RL Notes (4): Policy Gradient • Xiaohei's Blog

Preface#

Note: this series is converted from my Mubu notes. If you prefer a more illustrated reading experience, you can read it in my Mubu space. Due to length constraints, the Chapter 12 Mubu notes are there. If you find any logical mistakes, please let me know in the comments—thank you!

Start#

When I first switched from Q-learning to policy gradients, the best part was: I finally didn’t need to get a policy “indirectly” by going through $\arg\max$ .

In policy gradients, the idea is almost brutally simple:

If the return of a trajectory is positive, make the actions that appeared in that trajectory more likely to be sampled in their corresponding states; conversely, if the return is negative, push those action probabilities down. You can think of it as a kind of “after-the-fact praise/criticism” mechanism: after the episode ends, you look back—trajectories that performed well give “bonus points” to the decisions inside them.

In this chapter, we follow the docs’ path and turn this idea into something implementable: gradient ascent, baselines, assigning proper credit to each step, and the classic REINFORCE algorithm.

The core intuition of policy gradient#

This part in the docs is key: for a step $(s_t, a_t)$ in a trajectory $\tau$ , if we later find the trajectory reward is positive, we increase the probability of taking $a_t$ in $s_t$ ; otherwise we decrease it.

To make it trainable, we typically:

In implementation, we usually start with a parameterized policy $\pi_\theta(a|s)$ (a neural network outputting an action distribution) to represent “what I tend to do in a given state.” Then we write the objective as maximizing expected return $J(\theta)=\mathbb{E}[G]$ , and update parameters via gradient ascent:

\theta \leftarrow \theta + \eta \nabla_\theta J(\theta)

Here $\eta$ is the learning rate (you can use Adam / RMSProp).

Two common tricks: baseline and credit assignment#

Trick 1: add a baseline#

The docs mention a seemingly counterintuitive issue: an action not being sampled doesn’t mean it’s bad, but its probability may still be “pushed down.” More fundamentally:

The variance of return $G$ is often large, and if you multiply $G$ directly with log_prob, updates can be very noisy. A baseline provides a reference frame so you focus on “did I gain relative to the baseline,” which significantly reduces variance.

A baseline is “subtract something that doesn’t change the expectation but reduces variance.” The classic baseline is the state value $V(s)$ , which yields the advantage function:

A(s,a)=Q(s,a)-V(s)

Trick 2: assign an appropriate score to each step#

In the same episode, early actions may determine the route and later actions may determine the finish. We want each step to be weighted differently to reflect “how much this step contributes to the outcome.”

The most common approach is to use each step’s future discounted return:

G_t = \sum_{k=0}^{T-t-1} \gamma^k r_{t+k+1}

This also leads directly to REINFORCE.

REINFORCE: Monte Carlo policy gradient#

The docs describe it well: REINFORCE updates per episode.
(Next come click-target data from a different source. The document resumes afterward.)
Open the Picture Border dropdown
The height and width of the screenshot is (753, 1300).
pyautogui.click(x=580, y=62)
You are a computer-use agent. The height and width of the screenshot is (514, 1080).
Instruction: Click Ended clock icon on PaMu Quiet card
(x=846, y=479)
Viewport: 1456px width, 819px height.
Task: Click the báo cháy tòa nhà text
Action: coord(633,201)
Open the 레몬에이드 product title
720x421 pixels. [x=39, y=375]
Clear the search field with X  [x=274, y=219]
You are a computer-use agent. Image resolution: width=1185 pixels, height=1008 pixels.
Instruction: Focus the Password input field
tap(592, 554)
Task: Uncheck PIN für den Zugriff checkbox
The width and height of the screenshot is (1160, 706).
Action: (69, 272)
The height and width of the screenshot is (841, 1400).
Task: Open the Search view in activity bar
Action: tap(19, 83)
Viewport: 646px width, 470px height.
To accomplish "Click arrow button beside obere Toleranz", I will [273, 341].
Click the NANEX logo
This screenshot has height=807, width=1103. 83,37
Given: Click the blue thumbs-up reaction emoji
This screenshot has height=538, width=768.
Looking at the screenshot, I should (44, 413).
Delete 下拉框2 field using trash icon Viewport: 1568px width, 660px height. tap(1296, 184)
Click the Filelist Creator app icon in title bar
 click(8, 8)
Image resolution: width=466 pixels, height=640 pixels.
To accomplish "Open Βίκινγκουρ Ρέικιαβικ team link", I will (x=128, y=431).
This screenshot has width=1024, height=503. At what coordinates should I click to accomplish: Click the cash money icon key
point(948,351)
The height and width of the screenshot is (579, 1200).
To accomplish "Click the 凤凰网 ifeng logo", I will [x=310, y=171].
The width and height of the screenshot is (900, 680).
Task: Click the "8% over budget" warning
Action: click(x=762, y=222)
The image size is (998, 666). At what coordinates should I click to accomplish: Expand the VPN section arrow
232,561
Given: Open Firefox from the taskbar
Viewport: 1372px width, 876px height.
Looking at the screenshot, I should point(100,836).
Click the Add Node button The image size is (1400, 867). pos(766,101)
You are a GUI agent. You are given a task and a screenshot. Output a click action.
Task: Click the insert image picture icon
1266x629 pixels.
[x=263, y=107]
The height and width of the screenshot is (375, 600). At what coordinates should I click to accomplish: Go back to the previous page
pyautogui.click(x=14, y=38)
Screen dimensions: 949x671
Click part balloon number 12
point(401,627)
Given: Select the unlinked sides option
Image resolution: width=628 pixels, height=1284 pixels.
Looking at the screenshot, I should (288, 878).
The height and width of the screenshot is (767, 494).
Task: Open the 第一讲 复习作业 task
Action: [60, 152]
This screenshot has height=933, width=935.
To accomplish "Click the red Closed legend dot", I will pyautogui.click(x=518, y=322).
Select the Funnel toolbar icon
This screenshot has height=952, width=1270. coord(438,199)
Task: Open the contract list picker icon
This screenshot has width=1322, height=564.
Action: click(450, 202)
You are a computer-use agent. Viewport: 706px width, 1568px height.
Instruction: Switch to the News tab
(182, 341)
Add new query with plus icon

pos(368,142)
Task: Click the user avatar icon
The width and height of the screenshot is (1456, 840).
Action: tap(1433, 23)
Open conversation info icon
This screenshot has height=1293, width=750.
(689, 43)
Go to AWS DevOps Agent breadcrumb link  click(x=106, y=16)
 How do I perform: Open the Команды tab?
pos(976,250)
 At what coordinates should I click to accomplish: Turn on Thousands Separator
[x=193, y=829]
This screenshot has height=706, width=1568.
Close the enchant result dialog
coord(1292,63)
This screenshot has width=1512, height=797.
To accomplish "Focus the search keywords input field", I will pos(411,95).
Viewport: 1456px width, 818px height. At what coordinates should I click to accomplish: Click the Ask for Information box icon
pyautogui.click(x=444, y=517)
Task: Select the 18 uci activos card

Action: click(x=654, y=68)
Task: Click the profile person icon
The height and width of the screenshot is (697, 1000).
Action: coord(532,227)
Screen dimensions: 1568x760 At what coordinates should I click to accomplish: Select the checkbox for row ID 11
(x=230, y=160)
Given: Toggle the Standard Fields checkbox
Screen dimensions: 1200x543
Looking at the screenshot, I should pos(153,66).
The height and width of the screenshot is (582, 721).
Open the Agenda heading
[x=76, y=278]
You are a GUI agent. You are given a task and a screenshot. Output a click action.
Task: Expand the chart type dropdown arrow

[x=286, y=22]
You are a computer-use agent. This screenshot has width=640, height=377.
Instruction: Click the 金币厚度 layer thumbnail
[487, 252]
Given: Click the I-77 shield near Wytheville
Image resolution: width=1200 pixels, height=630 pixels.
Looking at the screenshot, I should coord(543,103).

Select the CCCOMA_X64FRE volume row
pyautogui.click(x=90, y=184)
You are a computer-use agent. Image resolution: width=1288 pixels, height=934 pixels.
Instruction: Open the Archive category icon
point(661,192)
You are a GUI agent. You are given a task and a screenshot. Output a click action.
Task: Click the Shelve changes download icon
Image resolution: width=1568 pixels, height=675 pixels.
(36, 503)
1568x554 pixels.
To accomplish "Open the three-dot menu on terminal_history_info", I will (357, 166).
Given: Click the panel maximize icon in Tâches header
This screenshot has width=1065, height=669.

First collect rewards for each step, then compute $G_t$ for each step, then use it to optimize the action outputs of each step.

In more “programmer” language:

You can think of the implementation as a straightforward sample-and-backprop routine: roll out a full episode and record $(s_t, a_t, r_{t+1}, \log\pi(a_t|s_t))$ ; then compute $G_t$ from back to front; finally write the loss in a gradient-descent form and backpropagate:

\mathcal{L} = - \sum_t \log\pi_\theta(a_t|s_t) \cdot G_t

Then backprop.

Chapter summary: first make the policy “learnable”#

The charm of policy gradients is that they handle continuous actions naturally and can encode exploration into the distribution itself. But they can also be noisier and more dependent on engineering details.

In the next chapter we’ll move to a more practical version used widely in the real world: PPO. You can think of PPO as “putting a seat belt on policy gradients”: making sure each update step doesn’t jump too far, which is a qualitative improvement for stability.